Let us start with a very simple program—the hello world program we used last month.
Each ELF file contains a table that describes the sections within the file. The shnumfield indicates that there are 11 sections; the shoff field indicates that the section header table starts at byte offset 440 within the file. The shentsize field indicates that the entry for each section is 40 bytes long. All throughout ELF, the sizes of various structures are always explicitly stated. This allows for flexibility; the structures can be expanded as required for some hardware platforms and the standard ELF tools do not have to know about this to be able to make sense of the binary. Also, it allows room for future expansion of the structures by newer versions of the standard.

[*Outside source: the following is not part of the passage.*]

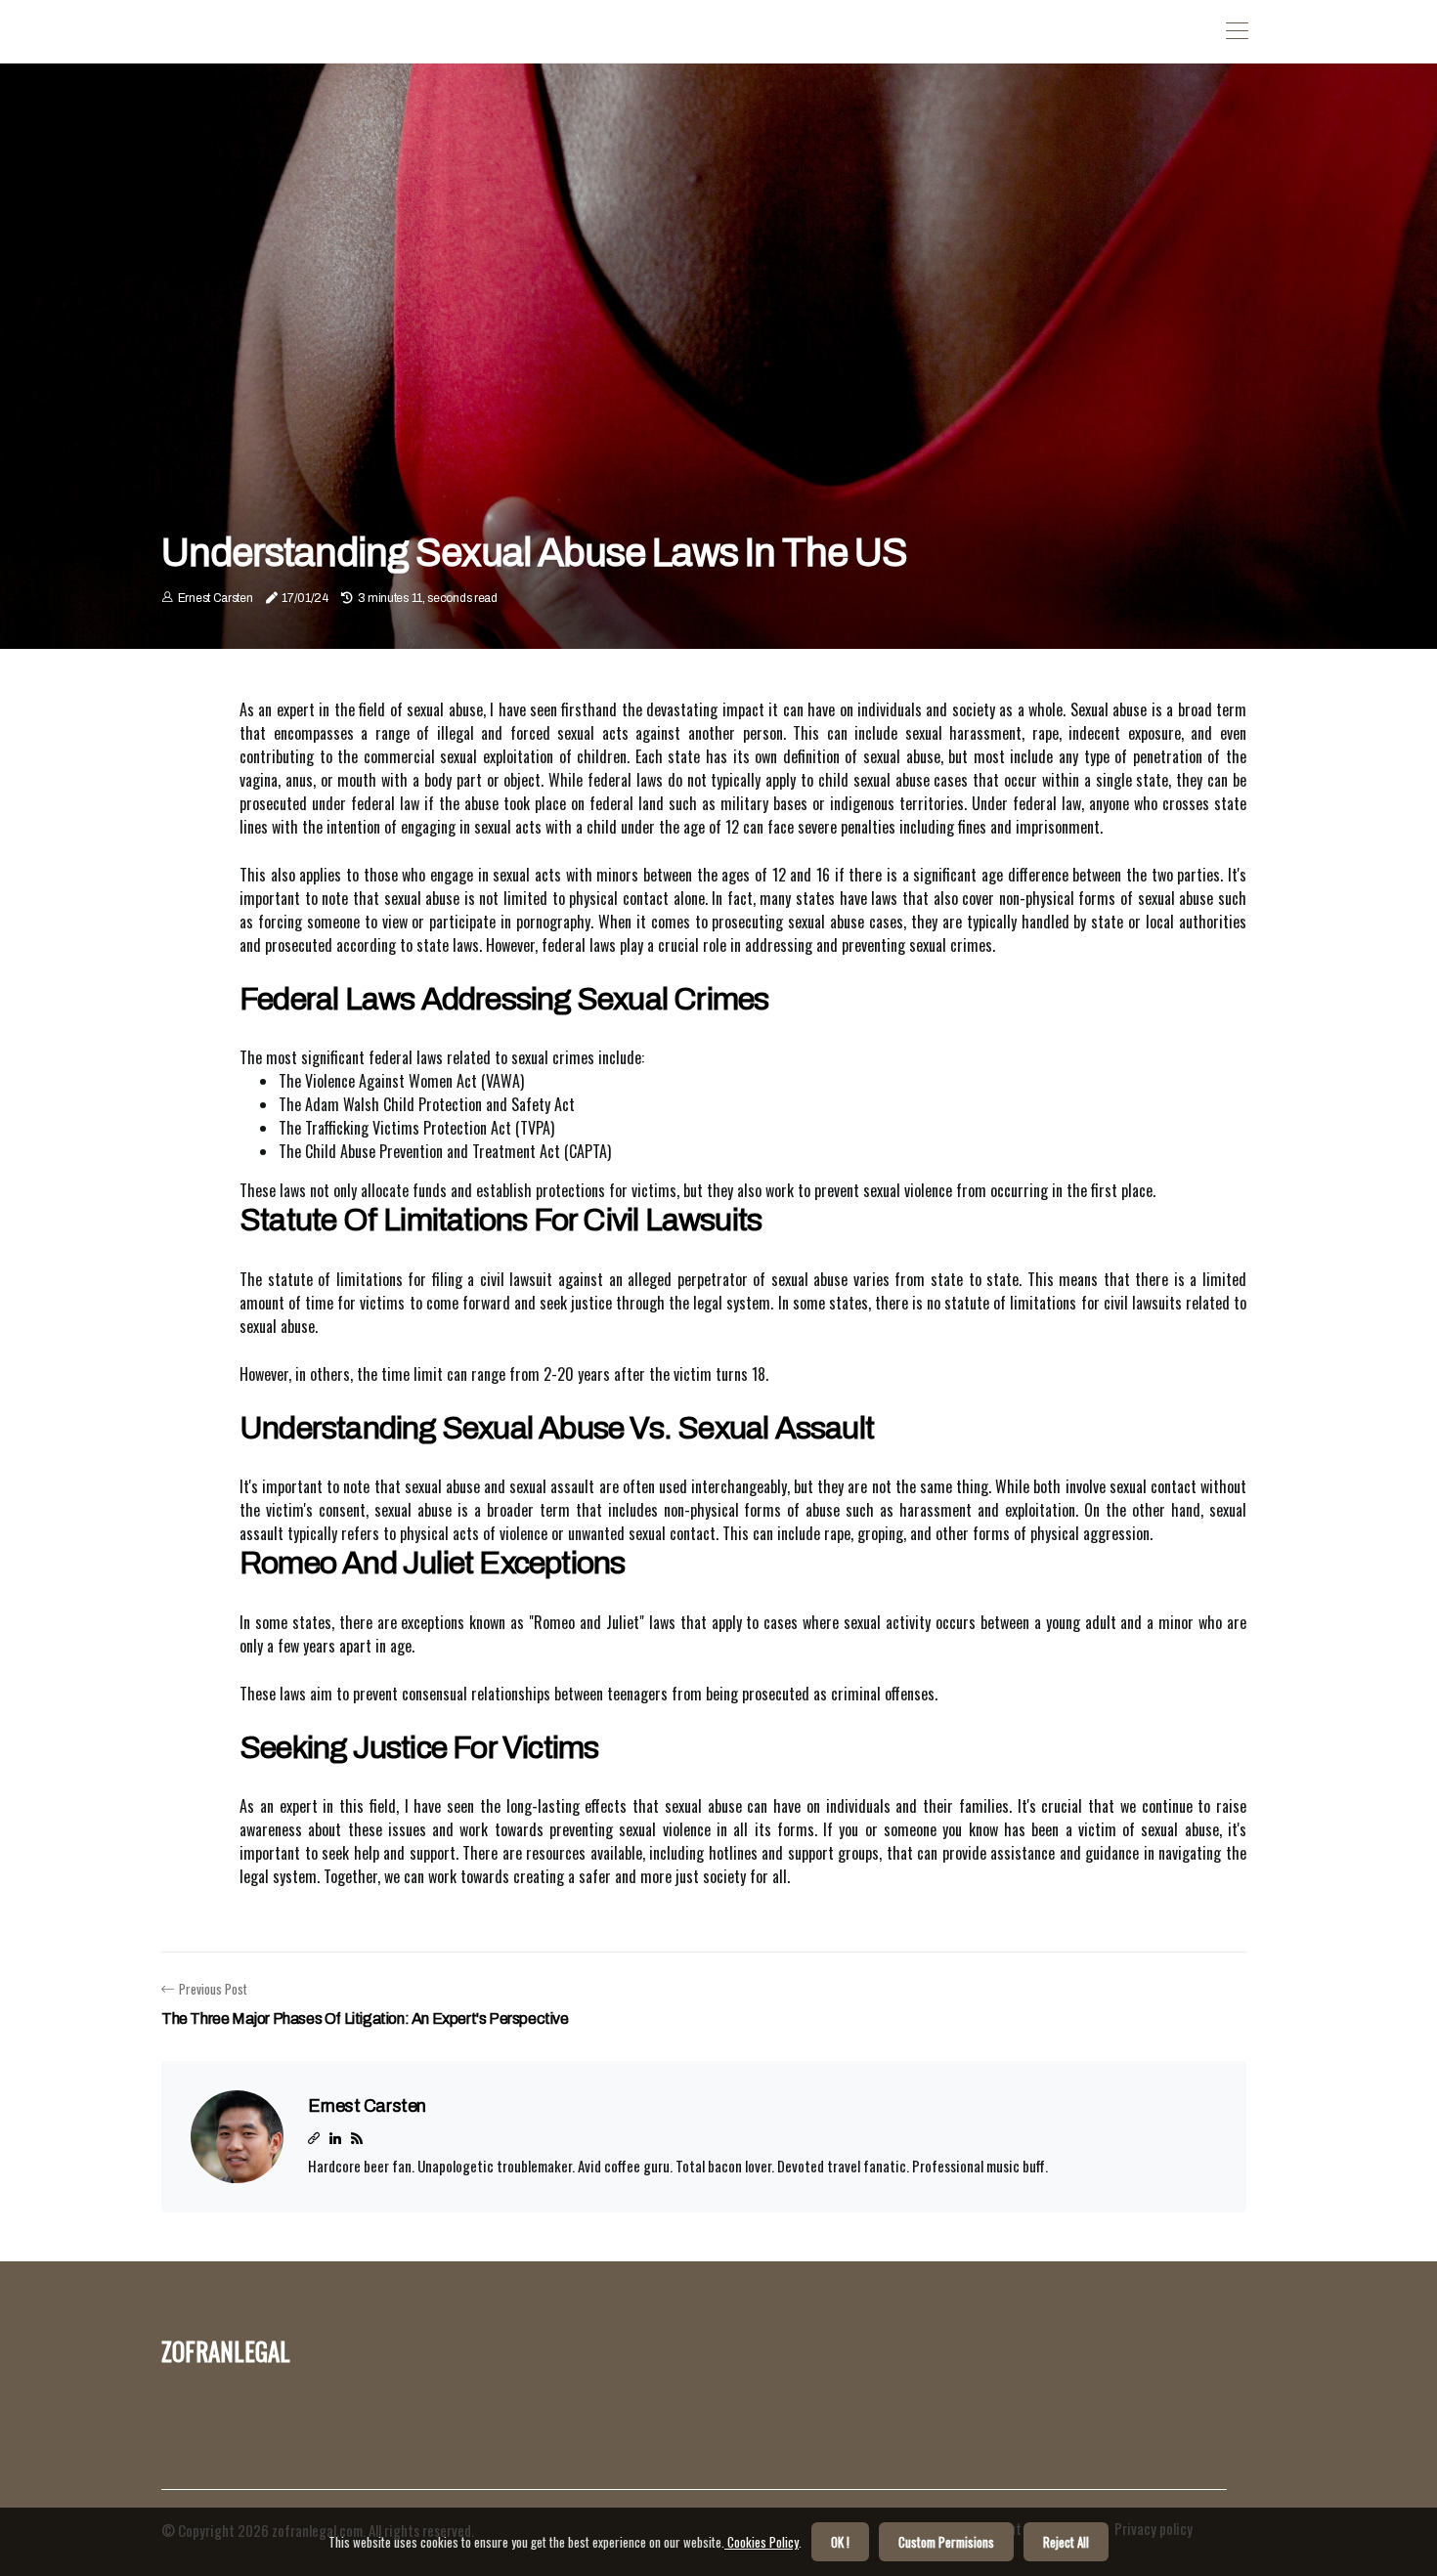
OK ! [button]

Each section header is just a struct ELF32_Shdr. You may notice that the name field is just a number—this is not a pointer, but an offset into the .shstrtab section (we can find the index of the .shstrtab section from the file header in the shstrndx field). Thus we find the name of each section at the specified offset within the .shstrtab section. Let us dump the section table for this file; see figure 1. You will notice sections for nearly everything which we have already discussed. Each section has an identifier which specifies what the section contains (in general, you should never have to actually know the name of a section or compare it to anything).
After the type, there is a series of numbers. The first of these is the address in virtual memory where this section should be loaded. Since this is a .o file, it is not intended to be loaded into virtual memory, and this field is not filled in. Next is the offset within the file of the section, and then is the size of the section. After this come a series of numbers—I won't parse these in detail for you, but they contain things like the required alignment of the section, a set of flags which indicate whether the section is read-only, writable, and/or executable.

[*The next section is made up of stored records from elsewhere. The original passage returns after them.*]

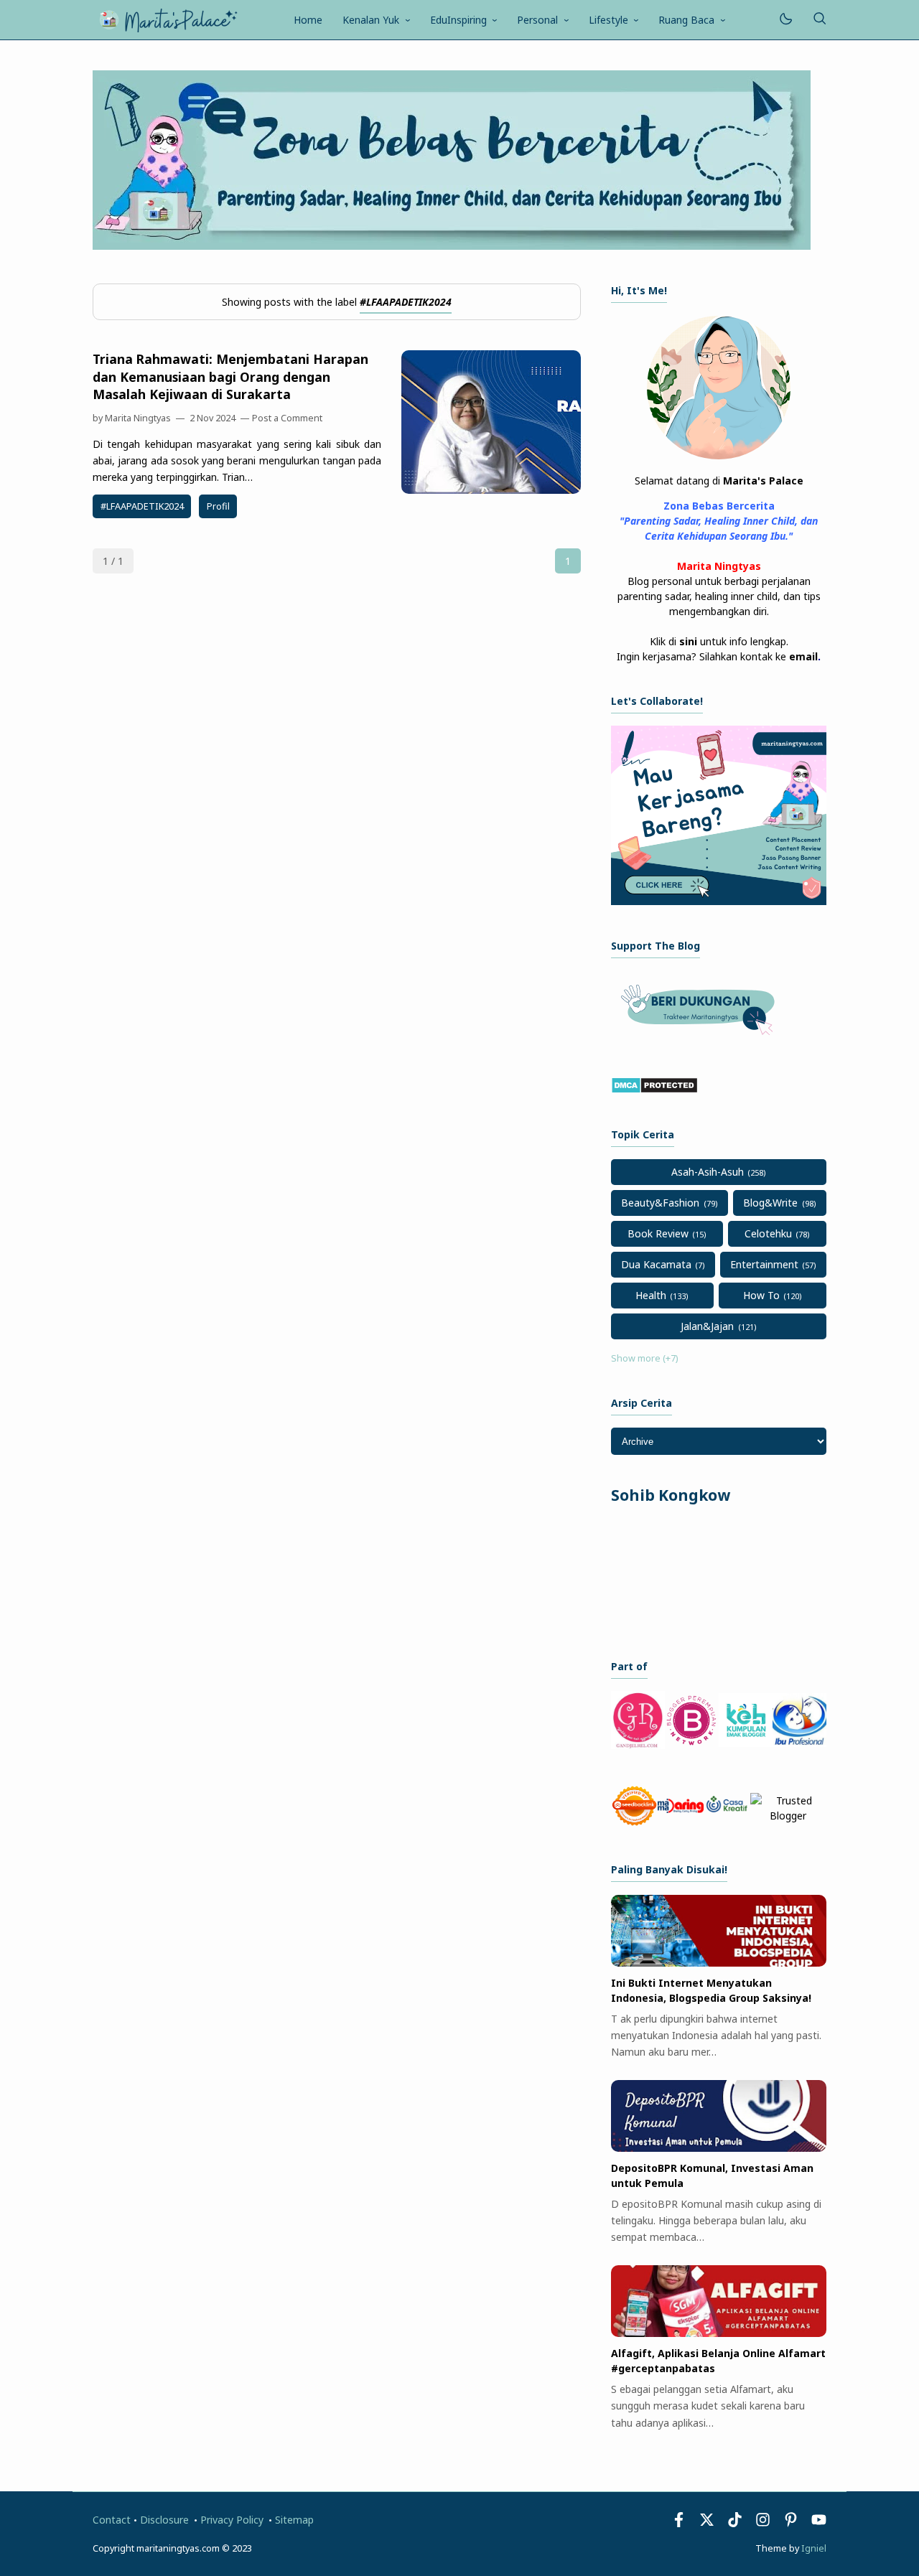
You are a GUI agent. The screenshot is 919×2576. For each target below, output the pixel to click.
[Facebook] (678, 2523)
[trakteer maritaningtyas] (700, 1039)
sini (688, 641)
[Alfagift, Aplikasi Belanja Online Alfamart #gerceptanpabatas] (718, 2333)
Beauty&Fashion (660, 1202)
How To (761, 1295)
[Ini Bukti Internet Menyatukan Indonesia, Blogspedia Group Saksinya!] (718, 1963)
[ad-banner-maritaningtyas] (718, 901)
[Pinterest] (790, 2523)
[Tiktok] (736, 2523)
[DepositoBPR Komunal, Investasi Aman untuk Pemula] (718, 2148)
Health (650, 1295)
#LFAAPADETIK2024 (142, 506)
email (803, 656)
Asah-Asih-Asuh (707, 1172)
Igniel (813, 2548)
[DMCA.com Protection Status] (654, 1090)
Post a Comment (287, 418)
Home (308, 20)
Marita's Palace (763, 480)
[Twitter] (706, 2523)
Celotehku (768, 1233)
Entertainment (764, 1264)
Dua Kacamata (656, 1264)
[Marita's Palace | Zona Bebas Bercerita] (168, 18)
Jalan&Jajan (707, 1326)
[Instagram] (762, 2523)
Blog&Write (770, 1202)
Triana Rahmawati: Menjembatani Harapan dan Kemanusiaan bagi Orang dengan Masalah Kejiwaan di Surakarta (230, 376)
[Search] (819, 19)
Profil (218, 506)
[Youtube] (818, 2523)
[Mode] (785, 20)
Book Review (658, 1233)
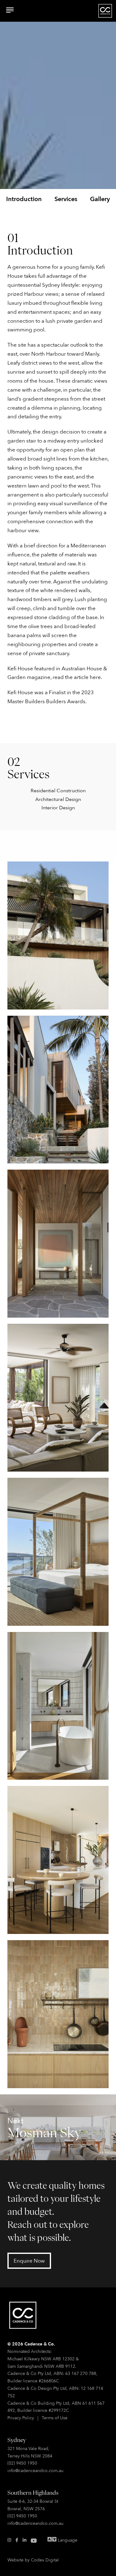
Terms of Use (54, 2417)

The readelf program is capable of performing disassembly:
Now let us see what happens when this file is linked into an executable. The section table now looks something like Listing 2.
The first thing you will notice is a lot more sections than were in the simple .o file. Much of this because this file requires the ELF shared library libc.so.1.
At this point I should mention the mechanics of what happens when you run an ELF program. The kernel looks through the binary and loads it into the user's virtual memory. If the application is linked to a shared library, the application will also contain the name of the dynamic linker that should be used. The kernel then transfers control to the dynamic linker, not to the application. The dynamic loader is responsibile for first initializing itself, loading the shared libraries into memory, resolving all remaining relocations, and then transferring control to the application.
Going back to our executable, the .interp section simply contains an ASCII string that is the name of the dynamic loader. Currently this will always be /lib/elf/ld-linux.so.1 (the dynamic loader itself is also an ELF shared library).
Next you will notice 3 sections, called .hash, .dynsym, and .dynstr. This is a minimal symbol table used by the dynamic linker when performing relocations. You will notice that these sections are mapped into virtual memory (the virtual address field is non-zero). At the very end of the image are the regular symbol and string tables, and these are not mapped into virtual memory by the loader. The .hash section is just a hash table that is used so that we can quickly locate a given symbol in the .dynsym section, thereby avoiding a linear search of the symbol table. A given symbol can typically be located in one or two tries through the use of the hash table.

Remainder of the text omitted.